Task goal. The word "Navigate" marks the lines to keep; find each one in the data and copy it.

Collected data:
□ □ □ □ □

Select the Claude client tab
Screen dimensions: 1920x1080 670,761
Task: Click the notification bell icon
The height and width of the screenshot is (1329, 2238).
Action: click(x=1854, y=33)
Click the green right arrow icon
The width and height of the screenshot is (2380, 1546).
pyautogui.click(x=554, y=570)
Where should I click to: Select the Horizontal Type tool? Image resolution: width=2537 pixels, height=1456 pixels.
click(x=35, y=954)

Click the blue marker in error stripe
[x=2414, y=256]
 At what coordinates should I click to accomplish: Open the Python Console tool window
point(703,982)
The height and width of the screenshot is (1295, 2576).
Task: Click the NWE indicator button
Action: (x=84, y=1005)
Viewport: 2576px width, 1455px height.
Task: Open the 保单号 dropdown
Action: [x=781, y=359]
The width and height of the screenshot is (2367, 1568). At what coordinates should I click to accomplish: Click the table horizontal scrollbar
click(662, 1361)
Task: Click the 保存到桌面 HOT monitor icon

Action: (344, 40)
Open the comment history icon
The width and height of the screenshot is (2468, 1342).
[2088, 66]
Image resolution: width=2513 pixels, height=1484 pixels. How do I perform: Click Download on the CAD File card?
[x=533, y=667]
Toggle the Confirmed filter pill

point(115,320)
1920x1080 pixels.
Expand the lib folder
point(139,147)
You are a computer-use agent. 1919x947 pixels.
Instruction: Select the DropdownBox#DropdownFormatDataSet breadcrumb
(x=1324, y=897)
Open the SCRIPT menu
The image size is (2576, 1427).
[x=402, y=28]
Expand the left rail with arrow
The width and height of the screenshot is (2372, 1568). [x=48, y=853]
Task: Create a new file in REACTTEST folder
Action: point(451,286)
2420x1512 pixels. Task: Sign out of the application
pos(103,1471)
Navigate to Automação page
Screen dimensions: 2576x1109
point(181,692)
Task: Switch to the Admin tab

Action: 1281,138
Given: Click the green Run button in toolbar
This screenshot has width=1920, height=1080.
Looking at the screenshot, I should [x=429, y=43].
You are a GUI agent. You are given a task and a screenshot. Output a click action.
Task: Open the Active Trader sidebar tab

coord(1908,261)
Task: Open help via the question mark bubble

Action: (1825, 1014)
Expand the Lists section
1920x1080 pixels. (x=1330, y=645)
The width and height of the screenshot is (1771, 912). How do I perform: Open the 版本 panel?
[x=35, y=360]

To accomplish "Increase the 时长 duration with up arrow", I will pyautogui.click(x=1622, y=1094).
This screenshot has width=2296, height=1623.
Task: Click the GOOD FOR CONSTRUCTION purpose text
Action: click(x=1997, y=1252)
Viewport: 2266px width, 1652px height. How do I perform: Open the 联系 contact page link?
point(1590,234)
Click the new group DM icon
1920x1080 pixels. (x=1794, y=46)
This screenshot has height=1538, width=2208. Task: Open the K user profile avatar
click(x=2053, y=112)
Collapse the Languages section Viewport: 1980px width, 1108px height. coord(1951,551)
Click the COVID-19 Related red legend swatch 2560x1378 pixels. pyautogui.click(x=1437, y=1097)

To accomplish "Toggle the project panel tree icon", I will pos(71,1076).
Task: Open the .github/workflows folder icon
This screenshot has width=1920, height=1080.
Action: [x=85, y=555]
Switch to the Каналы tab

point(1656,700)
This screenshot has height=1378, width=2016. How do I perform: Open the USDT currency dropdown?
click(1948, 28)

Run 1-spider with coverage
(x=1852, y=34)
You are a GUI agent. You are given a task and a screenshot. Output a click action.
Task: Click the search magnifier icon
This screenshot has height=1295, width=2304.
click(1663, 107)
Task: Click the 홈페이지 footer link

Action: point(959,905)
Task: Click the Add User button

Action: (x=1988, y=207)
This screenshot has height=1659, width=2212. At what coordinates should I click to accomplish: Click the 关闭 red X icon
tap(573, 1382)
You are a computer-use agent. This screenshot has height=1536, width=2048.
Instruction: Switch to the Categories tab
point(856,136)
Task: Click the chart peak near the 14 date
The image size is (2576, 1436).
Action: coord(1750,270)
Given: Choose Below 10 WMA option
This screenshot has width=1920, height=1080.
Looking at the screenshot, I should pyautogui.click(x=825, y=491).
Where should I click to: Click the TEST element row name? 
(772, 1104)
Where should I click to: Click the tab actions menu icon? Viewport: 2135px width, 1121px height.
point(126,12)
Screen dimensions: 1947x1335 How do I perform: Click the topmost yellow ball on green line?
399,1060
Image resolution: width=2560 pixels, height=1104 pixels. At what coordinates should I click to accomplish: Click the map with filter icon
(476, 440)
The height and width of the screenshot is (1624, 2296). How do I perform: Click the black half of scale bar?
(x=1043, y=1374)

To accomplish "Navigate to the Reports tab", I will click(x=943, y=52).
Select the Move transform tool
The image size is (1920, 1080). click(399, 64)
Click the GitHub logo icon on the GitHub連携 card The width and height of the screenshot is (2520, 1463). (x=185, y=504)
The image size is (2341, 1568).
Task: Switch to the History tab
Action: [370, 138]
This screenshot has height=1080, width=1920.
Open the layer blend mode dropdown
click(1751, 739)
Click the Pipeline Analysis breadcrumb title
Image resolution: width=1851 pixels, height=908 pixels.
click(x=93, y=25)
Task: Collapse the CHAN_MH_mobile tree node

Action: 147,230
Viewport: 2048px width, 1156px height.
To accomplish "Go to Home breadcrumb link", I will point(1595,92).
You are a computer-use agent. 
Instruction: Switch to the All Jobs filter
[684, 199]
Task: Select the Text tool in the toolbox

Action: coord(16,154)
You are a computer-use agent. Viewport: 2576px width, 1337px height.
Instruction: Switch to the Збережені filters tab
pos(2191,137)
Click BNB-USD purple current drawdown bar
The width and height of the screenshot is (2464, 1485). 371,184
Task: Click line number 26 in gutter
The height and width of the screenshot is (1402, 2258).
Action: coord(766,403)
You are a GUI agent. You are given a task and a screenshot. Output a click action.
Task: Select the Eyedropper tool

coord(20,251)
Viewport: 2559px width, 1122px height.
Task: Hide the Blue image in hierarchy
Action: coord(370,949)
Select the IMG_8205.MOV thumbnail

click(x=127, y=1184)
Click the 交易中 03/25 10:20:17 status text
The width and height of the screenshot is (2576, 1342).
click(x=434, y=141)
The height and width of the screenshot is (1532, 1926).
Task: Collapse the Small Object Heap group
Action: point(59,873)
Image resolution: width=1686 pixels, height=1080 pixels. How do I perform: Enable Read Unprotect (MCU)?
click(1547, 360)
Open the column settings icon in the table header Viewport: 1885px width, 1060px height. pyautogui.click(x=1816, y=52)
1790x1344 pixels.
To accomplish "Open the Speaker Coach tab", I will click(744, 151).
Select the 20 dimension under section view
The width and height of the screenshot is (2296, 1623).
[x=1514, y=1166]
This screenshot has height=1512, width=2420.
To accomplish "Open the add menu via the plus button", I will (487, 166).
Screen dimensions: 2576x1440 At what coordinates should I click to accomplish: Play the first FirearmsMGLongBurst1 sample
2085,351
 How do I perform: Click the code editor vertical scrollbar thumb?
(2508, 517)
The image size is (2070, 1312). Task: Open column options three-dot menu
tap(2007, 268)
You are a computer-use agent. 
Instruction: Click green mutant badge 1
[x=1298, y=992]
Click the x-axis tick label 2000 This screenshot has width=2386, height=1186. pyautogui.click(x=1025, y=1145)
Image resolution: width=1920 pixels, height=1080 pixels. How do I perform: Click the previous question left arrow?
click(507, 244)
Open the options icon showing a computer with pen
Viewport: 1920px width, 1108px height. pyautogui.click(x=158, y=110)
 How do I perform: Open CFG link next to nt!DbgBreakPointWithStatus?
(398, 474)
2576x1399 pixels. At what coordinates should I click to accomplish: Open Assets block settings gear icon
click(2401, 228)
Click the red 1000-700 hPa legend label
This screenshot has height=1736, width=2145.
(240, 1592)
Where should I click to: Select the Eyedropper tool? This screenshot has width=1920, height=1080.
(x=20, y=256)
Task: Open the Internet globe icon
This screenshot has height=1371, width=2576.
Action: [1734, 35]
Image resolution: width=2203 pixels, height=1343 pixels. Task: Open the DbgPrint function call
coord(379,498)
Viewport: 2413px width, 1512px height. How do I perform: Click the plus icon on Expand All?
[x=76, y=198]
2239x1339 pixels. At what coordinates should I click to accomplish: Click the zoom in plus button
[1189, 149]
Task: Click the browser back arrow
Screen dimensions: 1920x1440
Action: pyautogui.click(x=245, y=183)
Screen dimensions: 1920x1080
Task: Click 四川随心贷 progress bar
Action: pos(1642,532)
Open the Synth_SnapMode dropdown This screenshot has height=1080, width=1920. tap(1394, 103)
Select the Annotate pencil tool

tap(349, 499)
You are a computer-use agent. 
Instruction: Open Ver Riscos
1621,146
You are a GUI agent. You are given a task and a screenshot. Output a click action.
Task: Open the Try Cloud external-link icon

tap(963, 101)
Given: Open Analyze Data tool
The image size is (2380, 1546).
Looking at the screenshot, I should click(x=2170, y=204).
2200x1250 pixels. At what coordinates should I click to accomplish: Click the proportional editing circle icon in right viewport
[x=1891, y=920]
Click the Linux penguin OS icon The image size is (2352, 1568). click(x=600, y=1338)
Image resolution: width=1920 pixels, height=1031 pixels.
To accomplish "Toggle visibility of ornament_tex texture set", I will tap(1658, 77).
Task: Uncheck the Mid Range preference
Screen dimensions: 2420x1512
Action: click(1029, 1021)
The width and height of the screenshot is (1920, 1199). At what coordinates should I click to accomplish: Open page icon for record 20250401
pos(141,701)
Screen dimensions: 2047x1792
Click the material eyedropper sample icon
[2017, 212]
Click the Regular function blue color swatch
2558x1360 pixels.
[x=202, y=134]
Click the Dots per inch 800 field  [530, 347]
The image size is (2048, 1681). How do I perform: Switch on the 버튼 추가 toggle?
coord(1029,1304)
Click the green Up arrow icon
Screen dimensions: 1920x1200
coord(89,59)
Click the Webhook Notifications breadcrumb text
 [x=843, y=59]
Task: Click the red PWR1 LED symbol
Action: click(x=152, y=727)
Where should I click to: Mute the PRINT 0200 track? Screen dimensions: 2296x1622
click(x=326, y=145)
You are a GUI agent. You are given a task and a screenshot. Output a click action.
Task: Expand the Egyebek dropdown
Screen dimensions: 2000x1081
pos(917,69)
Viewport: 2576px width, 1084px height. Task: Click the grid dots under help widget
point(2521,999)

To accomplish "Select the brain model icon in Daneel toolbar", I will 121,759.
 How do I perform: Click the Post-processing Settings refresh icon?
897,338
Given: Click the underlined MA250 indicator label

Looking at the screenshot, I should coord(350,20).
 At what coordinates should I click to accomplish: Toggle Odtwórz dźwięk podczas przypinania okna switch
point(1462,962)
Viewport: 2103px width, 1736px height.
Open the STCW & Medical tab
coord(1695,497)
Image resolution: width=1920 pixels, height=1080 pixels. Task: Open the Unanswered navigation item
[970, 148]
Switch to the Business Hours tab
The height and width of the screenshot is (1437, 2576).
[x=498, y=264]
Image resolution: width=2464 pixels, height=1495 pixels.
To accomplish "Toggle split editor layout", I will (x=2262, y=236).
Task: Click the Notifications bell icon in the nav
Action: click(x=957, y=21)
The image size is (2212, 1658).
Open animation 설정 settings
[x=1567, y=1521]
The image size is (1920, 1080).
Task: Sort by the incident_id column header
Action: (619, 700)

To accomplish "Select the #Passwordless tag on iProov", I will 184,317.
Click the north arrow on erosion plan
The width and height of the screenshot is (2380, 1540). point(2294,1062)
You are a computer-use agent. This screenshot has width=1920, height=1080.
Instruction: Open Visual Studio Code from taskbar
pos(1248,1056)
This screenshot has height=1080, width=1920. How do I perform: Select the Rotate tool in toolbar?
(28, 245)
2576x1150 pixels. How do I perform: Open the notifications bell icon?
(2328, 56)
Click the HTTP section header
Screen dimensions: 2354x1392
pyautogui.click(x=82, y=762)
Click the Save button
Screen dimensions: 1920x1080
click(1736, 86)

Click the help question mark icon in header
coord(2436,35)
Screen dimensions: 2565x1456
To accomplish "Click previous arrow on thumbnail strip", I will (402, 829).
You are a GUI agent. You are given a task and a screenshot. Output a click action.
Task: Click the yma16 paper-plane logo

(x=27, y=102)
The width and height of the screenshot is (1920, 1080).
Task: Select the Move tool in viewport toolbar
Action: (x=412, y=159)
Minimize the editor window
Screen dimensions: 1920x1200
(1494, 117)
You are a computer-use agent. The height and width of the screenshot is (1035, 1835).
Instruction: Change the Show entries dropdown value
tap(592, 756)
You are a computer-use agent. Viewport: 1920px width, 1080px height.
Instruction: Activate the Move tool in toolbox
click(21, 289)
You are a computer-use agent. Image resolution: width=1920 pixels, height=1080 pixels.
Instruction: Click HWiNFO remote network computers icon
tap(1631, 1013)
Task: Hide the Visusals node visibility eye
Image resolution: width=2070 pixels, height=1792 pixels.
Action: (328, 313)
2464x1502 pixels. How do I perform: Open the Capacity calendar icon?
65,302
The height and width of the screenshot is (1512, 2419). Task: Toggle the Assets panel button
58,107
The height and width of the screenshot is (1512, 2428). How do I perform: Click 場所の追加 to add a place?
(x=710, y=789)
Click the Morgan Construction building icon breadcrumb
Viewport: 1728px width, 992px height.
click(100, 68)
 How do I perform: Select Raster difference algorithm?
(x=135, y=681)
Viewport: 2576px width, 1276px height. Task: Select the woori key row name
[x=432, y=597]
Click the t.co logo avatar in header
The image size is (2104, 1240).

□ □ □ □ □

Reply.
Navigate to Automação page
To accomplish "Navigate to the Reports tab", I will click(x=943, y=52).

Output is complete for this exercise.